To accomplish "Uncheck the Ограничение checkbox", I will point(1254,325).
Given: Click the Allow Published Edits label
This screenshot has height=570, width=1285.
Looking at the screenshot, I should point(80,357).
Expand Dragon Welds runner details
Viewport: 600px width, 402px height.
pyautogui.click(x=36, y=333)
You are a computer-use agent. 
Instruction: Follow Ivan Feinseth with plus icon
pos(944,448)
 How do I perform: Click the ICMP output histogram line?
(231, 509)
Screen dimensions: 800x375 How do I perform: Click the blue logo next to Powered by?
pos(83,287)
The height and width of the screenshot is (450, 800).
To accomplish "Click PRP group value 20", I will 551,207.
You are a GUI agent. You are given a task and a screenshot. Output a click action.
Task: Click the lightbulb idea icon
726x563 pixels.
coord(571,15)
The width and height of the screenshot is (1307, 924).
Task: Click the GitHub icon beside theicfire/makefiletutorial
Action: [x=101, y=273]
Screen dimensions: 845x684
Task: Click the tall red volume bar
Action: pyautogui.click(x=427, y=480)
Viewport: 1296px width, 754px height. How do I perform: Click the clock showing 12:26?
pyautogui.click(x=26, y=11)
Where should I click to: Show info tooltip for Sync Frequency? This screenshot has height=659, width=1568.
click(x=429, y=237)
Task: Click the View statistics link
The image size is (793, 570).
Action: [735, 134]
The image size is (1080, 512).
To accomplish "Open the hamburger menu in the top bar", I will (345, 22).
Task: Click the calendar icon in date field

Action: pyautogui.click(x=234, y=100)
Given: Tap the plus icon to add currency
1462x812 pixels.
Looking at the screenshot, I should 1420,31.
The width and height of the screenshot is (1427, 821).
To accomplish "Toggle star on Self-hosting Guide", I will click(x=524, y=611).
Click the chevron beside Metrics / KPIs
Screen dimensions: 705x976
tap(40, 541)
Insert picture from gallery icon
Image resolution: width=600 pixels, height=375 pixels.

- Task goal
Print out all the entries precisely as written.

- Output
To accomplish "Uncheck the Ограничение checkbox", I will point(1254,325).
Given: Click the Allow Published Edits label
This screenshot has height=570, width=1285.
Looking at the screenshot, I should point(80,357).
Expand Dragon Welds runner details
Viewport: 600px width, 402px height.
pyautogui.click(x=36, y=333)
You are a computer-use agent. 
Instruction: Follow Ivan Feinseth with plus icon
pos(944,448)
 How do I perform: Click the ICMP output histogram line?
(231, 509)
Screen dimensions: 800x375 How do I perform: Click the blue logo next to Powered by?
pos(83,287)
The height and width of the screenshot is (450, 800).
To accomplish "Click PRP group value 20", I will 551,207.
You are a GUI agent. You are given a task and a screenshot. Output a click action.
Task: Click the lightbulb idea icon
726x563 pixels.
coord(571,15)
The width and height of the screenshot is (1307, 924).
Task: Click the GitHub icon beside theicfire/makefiletutorial
Action: [x=101, y=273]
Screen dimensions: 845x684
Task: Click the tall red volume bar
Action: pyautogui.click(x=427, y=480)
Viewport: 1296px width, 754px height. How do I perform: Click the clock showing 12:26?
pyautogui.click(x=26, y=11)
Where should I click to: Show info tooltip for Sync Frequency? This screenshot has height=659, width=1568.
click(x=429, y=237)
Task: Click the View statistics link
The image size is (793, 570).
Action: [735, 134]
The image size is (1080, 512).
To accomplish "Open the hamburger menu in the top bar", I will (345, 22).
Task: Click the calendar icon in date field

Action: pyautogui.click(x=234, y=100)
Given: Tap the plus icon to add currency
1462x812 pixels.
Looking at the screenshot, I should 1420,31.
The width and height of the screenshot is (1427, 821).
To accomplish "Toggle star on Self-hosting Guide", I will click(x=524, y=611).
Click the chevron beside Metrics / KPIs
Screen dimensions: 705x976
tap(40, 541)
Insert picture from gallery icon
Image resolution: width=600 pixels, height=375 pixels.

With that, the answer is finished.